Риды были картированы на проиндексированный геном человека:
bwa mem /srv/databases/ngs/hg19/GRCh37.p13.genome.fa chipseq_chunk7.fastq > chipseq_chunk7.sam
Полученное выравнивание было проанализировано:
- Выравнивание переведено в бинарный формат:
samtools view -b chipseq_chunk7.sam -o aln.bam
- Отсортировано по координате в референсе начала чтения:
samtools sort aln.bam out.predix.bam
- Полученный файл проиндексирован:
samtools index out.predix.bam
- Получены данные о количестве откартированных ридов (см. рис. 2):
samtools idxstats out.predix.bam
Рис.2. Число картированных ридов выделено ярко-зеленым, некартированных - красным.
На хромосому картировались все риды без исключения, при этом на митохондриальную хромосому не картировалось ни одного рида; большинство ридов было картировано на первую хромосому. Следовательно, именно с
неё и были почитаны риды. Программа MACS была запущена со следующими параметрами:
macs2 callpeak -n chunk7 -t out.predix.bam --nomodel
На выход программа дала три файла:
Всего программа нашла 9 пиков. Они были визуализированы в UCSC Genome Browser при помощи файла chunk7_peaks.narrowPeak. Для этого в него были добавлены следующие
строки:
track type=narrowPeak visibility=3 db=hg19 name="my_peaks" description="Peaks from chunk 7"
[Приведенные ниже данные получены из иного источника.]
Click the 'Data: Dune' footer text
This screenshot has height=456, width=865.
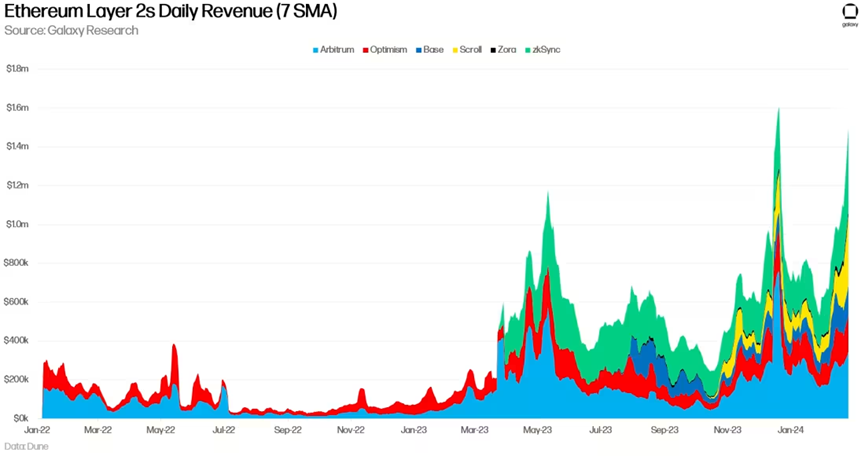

browser position chr1:59248597-59960068
Файл был подан на вход форме custom tracks в UCSC Genome Browser. Скриншот - на рис.3.:
Рис.3. 10 пиков, открытые в Genome Browser.
Рассмотрим подробнее пики 1 и 2:
Пик | 1 | 2 |
Длина пика | 478 | 200 |
-LOG10(pvalue) | 53.41487 | 12.63990 |
Вершина пика относительно начала | 168 от начала пика | 120 от начала пика |
Положение в геноме | Пересекают экзон гена LINC01135, принадлежащий длинной некодирующей РНК 1135. |
Чем больше величина -LOG10(pvalue), тем меньше числовое значение pvalue и, следовательно, тем достовернее пик. Cледовательно, первый пик является самым достоверным из всех.